He’s baseball’s best-known face and now its richest player. In this exclusive interview, the All-Star talks rejecting $300 million, recruiting Mike Trout and becoming a Phillie for life.
Bryce Harper is sinking deeper and deeper into the couch, like a handful of loose change. The sky outside this luxury waterfront condo somewhere in the vicinity of Clearwater, Florida, is the color of faded denim. A few feet from the windows, pelicans interrupt their lazy glides by tucking their wings and firing their bodies, kamikazelike, into the bay.
Harper has deemed today the first day he can relax and consider the enormity of what’s taken place in his life over the past few months. His wife, Kayla, sits next to him, and there’s a dazed vibe in the room, as if a major storm blew through and nobody can summon the energy to take inventory. It sounds strange to suggest they need to recover, since Harper’s story over those recent weeks is based on the central notion that he has done so little: not signed a free agent contract, not met with team after team after team, not arrived at spring training until the first day of March. Like those patient birds outside the window, he floated freely for a long time before diving headlong into a 13-year, $330 million contract with the Phillies.
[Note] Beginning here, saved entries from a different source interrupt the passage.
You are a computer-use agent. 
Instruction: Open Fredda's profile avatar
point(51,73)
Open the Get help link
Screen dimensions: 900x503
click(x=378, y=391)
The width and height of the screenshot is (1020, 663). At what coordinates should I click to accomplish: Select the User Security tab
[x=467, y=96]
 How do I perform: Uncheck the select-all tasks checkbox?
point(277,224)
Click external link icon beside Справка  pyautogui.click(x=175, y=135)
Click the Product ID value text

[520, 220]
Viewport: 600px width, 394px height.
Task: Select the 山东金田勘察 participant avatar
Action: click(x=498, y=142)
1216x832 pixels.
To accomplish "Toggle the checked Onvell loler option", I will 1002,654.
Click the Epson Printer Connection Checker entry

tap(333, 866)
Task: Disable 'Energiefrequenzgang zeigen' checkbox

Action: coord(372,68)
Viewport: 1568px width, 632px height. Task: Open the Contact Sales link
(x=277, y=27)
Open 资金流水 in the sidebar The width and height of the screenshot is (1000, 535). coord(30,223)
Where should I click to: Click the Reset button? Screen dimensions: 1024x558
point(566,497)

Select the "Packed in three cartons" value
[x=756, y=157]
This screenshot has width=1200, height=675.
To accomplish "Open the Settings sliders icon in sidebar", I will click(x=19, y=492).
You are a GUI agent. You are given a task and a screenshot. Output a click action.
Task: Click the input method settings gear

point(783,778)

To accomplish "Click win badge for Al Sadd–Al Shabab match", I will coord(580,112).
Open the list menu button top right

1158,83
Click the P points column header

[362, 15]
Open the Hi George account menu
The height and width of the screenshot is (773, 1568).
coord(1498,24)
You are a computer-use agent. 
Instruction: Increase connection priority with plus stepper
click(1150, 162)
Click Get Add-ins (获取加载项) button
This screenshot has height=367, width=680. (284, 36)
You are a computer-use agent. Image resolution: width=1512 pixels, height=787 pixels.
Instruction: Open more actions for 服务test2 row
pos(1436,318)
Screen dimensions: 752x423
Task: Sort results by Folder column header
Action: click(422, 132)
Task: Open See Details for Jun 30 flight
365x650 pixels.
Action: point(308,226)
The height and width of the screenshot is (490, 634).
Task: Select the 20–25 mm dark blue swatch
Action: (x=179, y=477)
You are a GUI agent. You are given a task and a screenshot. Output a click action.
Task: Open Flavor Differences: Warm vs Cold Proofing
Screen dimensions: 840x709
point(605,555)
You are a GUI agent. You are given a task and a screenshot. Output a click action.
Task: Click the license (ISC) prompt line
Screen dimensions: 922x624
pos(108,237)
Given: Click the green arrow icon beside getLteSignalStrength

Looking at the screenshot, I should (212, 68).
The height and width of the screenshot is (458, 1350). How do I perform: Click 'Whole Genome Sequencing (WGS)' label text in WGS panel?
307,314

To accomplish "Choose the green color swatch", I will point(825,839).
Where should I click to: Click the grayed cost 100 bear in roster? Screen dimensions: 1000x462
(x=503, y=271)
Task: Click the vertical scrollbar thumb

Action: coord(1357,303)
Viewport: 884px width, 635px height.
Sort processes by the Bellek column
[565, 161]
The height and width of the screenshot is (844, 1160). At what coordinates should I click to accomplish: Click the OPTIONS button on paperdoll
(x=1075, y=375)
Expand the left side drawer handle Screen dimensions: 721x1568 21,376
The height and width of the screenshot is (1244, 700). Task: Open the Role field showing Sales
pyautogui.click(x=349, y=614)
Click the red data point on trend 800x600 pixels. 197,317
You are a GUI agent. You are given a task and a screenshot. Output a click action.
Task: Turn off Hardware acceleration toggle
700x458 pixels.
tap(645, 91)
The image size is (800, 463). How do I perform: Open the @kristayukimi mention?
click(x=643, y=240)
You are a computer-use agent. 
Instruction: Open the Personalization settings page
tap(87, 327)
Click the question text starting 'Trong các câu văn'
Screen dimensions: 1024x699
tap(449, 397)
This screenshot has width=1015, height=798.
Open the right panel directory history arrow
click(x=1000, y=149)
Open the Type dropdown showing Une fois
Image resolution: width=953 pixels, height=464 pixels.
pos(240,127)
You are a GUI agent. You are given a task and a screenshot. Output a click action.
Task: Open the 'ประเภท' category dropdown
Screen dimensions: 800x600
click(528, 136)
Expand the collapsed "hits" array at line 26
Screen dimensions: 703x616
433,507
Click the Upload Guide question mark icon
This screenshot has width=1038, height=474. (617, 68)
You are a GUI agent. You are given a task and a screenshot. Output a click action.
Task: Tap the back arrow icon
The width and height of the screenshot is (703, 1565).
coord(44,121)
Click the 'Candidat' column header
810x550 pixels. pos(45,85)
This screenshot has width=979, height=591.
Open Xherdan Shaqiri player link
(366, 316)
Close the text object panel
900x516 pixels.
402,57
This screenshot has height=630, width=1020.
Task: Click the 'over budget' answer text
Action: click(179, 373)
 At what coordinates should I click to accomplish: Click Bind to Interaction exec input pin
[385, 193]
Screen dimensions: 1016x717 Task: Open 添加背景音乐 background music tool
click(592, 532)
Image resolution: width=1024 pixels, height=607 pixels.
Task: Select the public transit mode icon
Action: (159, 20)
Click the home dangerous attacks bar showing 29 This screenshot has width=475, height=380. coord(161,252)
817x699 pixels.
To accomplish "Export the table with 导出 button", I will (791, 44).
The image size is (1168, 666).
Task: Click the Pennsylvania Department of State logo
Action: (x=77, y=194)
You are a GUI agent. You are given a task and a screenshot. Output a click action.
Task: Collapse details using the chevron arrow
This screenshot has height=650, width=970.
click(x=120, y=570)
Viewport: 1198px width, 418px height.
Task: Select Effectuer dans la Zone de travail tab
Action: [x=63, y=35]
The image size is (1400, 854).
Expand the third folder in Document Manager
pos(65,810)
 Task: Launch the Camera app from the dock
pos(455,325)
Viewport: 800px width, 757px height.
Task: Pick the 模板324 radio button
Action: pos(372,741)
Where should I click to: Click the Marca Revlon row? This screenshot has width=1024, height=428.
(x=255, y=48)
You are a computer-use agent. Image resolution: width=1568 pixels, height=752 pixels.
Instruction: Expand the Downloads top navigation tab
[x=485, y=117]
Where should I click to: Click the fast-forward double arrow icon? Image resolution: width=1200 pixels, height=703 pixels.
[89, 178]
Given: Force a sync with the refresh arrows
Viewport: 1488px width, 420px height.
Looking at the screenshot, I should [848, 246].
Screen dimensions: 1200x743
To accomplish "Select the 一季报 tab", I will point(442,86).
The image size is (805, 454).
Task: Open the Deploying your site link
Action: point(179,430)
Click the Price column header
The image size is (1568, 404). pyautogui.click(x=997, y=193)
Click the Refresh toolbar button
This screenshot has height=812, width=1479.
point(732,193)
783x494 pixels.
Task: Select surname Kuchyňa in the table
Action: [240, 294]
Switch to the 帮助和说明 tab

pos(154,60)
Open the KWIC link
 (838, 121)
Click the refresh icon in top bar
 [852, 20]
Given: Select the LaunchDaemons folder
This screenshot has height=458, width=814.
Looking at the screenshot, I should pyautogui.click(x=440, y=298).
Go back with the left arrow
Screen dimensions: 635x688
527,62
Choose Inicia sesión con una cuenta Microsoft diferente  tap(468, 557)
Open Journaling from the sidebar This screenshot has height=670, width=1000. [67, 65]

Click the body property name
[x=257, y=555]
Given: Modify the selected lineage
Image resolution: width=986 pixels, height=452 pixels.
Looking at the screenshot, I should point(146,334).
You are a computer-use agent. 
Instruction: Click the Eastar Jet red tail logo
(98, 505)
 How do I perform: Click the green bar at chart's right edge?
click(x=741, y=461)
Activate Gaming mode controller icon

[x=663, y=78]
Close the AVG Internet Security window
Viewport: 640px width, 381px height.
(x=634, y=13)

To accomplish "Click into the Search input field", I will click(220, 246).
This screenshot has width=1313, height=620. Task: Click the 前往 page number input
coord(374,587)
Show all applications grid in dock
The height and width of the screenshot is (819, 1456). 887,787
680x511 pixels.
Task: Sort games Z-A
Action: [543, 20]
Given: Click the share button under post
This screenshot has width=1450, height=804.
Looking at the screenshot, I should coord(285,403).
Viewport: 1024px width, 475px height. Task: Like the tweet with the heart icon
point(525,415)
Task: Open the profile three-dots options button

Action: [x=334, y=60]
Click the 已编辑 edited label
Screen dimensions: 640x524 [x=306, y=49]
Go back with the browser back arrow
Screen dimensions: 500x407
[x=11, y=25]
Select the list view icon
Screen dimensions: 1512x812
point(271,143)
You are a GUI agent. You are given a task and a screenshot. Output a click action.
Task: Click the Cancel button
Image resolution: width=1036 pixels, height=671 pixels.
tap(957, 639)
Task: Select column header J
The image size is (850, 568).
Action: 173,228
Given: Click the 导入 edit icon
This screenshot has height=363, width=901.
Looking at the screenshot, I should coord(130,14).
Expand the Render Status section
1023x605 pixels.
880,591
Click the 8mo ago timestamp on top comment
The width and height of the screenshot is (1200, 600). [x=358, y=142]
But now that he has done something, and now that his Phillies gear hangs in his locker a few miles away—and will remain hanging there for 13 springs, thanks to his for-better-or-worse, no-trade, no-opt-out contract— this feels like a day for big thoughts, for trying to wrestle with the weighty questions and deeper meanings of a 26-year-old who just made the decision of a lifetime.
The moment was foretold, of course. When he was 9, he told his father, Ron, that he was going to be the No. 1 pick in the draft. He left high school after his sophomore year and played a year at a junior college to fulfill this prophecy. Ever since he was called up to the Nationals at 19, today was seen as a foregone conclusion: Bryce Harper, a free agent at 26, would demand and receive the most lucrative contract in American sports history.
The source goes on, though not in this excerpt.